(nur maritime Aspekte)
Kämpfe zwischen Rebellen und Gaddafi-Anhängern dauern an, wobei keine Seite bisher eindeutig die Oberhand gewinnt. So verkündeten Rebellen am 27. März die Eroberung des wichtigen Ölhafens Ras Lanuf, nur um sich zwei Tage später wieder von dort zurück zu ziehen.
Inzwischen hat die NATO die Führung aller militärischen Operationen der internationalen Koalition übernommen. Die mit nationalen Operationen (wie „Odyssey Dawn“ der US-Streitkräfte) begonnenen Einsätze zur Verhinderung von Angriffen Gaddafi-treuer Truppen auf die Zivilbevölkerung sowie zur Durchsetzung einer Flugverbotszone (zu beiden gehört weiterhin auch die gezielte „Neutralisierung“ von Flugzeugen, Panzern, Waffen und Führungseinrichtungen der libyschen Streitkräfte) und eines Waffenembargos werden in der NATO Operation Unified Protector fortgeführt. Dabei erfüllt das US Führungsschiff MOUNT WHITNEY offenbar weiterhin die Funktionen eines schwimmenden Combined & Joint Task Force Headquarters (CJTF-HQ).
BARRY startet Tomahawk Bildquelle: US Navy |
Die US Navy verkündete am 27. März den allmählichen Abbau von Kräften in der Region; so soll ein mit Marschflugkörpern Tomahawk bestücktes Schiff auch bereits abgelaufen sein. Die verbliebenen Kräfte reichen allerdings zur Durchführung aller Einsatzaufgaben völlig aus. So schoss allein der Zerstörer BARRY am 29. März 22 Marschflugkörper Tomahawk auf ein Depot für Boden-Boden-Raketen bei Tripolis. Inzwischen hat die US Navy auch die Beteiligung des U‑Bootes FLORIDA an den Angriffen offiziell bestätigt. Die FLORIDA ist eines von vier ehemals strategischen U‑Booten (SSBN) der OHIO-Klasse, die nach Umbau zum SSGN nun an Stelle nuklear bestückter Trident Raketen bis zu 154 Tomahawk mitführen können. Der Einsatz vor Libyen ist der erste Kampfeinsatz eines solchen U‑Bootes der OHIO-mod Klasse.

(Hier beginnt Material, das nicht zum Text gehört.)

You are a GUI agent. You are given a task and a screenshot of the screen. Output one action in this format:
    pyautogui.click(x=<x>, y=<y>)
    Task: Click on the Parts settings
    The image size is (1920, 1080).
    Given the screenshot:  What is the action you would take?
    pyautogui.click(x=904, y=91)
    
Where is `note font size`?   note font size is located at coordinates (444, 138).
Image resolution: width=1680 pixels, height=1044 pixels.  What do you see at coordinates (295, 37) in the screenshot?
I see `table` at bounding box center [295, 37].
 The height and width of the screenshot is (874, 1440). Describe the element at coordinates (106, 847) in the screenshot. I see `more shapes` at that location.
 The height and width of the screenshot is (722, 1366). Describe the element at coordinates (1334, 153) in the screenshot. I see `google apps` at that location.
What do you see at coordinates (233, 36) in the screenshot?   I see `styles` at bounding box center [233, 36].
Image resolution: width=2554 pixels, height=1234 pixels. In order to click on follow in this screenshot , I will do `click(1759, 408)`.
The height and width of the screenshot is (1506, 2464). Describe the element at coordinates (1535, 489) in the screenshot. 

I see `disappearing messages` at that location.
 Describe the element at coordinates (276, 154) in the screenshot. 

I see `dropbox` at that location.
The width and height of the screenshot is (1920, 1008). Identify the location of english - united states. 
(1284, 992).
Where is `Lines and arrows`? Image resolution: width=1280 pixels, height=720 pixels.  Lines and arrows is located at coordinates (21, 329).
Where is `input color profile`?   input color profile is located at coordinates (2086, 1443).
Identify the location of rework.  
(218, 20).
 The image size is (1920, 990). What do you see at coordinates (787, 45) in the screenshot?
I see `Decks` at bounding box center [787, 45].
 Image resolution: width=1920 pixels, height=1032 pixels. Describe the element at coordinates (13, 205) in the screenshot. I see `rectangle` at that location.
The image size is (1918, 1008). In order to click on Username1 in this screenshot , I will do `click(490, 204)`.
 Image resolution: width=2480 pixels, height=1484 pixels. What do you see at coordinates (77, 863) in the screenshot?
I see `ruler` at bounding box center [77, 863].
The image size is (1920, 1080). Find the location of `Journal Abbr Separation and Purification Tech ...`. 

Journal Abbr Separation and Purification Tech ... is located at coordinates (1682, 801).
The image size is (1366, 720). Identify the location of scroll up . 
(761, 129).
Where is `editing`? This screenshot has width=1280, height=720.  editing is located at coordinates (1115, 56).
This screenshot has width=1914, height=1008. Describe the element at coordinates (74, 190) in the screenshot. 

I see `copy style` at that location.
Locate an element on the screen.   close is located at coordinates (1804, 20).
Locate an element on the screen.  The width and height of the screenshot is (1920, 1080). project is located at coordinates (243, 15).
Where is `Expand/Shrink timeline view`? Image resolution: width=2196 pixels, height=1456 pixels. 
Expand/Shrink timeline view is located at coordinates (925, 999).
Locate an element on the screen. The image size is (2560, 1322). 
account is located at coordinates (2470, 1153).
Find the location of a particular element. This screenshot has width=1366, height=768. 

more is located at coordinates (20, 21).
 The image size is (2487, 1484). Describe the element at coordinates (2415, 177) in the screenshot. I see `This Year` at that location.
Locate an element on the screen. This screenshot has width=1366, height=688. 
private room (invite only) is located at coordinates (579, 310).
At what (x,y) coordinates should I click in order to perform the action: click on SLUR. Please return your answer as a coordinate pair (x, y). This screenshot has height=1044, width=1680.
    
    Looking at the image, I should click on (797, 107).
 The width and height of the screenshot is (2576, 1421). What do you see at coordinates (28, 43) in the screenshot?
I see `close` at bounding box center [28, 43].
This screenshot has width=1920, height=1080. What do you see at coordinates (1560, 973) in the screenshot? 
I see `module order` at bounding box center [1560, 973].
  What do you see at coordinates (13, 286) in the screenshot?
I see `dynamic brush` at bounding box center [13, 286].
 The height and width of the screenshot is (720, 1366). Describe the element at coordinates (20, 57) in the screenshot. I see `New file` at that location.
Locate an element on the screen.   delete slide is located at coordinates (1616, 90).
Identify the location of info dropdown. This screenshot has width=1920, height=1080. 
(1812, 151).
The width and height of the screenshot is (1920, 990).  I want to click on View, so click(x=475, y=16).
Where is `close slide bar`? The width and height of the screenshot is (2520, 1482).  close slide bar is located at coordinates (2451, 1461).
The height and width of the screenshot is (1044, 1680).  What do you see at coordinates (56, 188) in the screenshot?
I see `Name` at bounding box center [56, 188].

Am 28. März griff die US Navy aktiv in Kämpfe am Hafen von Misurata ein. Nachdem Berichte über einen Beschuss der Stadt von Marinebooten aus dem Hafen heraus bestätigt worden waren, sicherte der Zerstörer BARRY das Gebiet. Ein Seefernaufklärungsflugzeug P‑3C Orion bekämpfte ein 12‑m Wachboot der libyschen Marine (der genannte Name VITTORIA lässt auf einen italienischen Typ schließen) mit einem Luft-Boden-FK Maverick und beschädigte es so, dass es am Strand auf Grund gesetzt werden musste. Gleichzeitig griff ein Erdkampfjäger A‑10 der US Air Force zwei weitere kleine Boote der libyschen Küstenwache an; eines wurde zerstört, das andere musste von seiner Besatzung aufgegeben werden.
Die britische Royal Navy hat am 29. März den Zerstörer LIVERPOOL in Marsch gesetzt. Das Schiff (TYPE 42) soll die Fregatte CUMBERLAND bei Embargooperationen ablösen. Der italienische Zerstörer ANDREA DORIA hat seinen Einsatz zur See- und Luftraumüberwachung in der Straße von Sizilien beendet und ist am 1. April erst einmal wieder in den Marinestützpunkt Tarent zurück gekehrt.
ANDREA DORIA Bildquelle: ital. Marine |
De facto gibt es neben dem Waffenembargo auch ein weit reichendes Wirtschaftsembargo. So hat Malta einen mit 25.000 t Benzin für Libyen beladenen griechischen Tanker gestoppt. Libysche Ölexporte sind seit zwei Wochen völlig zum Erliegen gekommen; keine Agentur bemüht sich derzeit um eine Charter für Tanker mit Bestimmungsort Libyen.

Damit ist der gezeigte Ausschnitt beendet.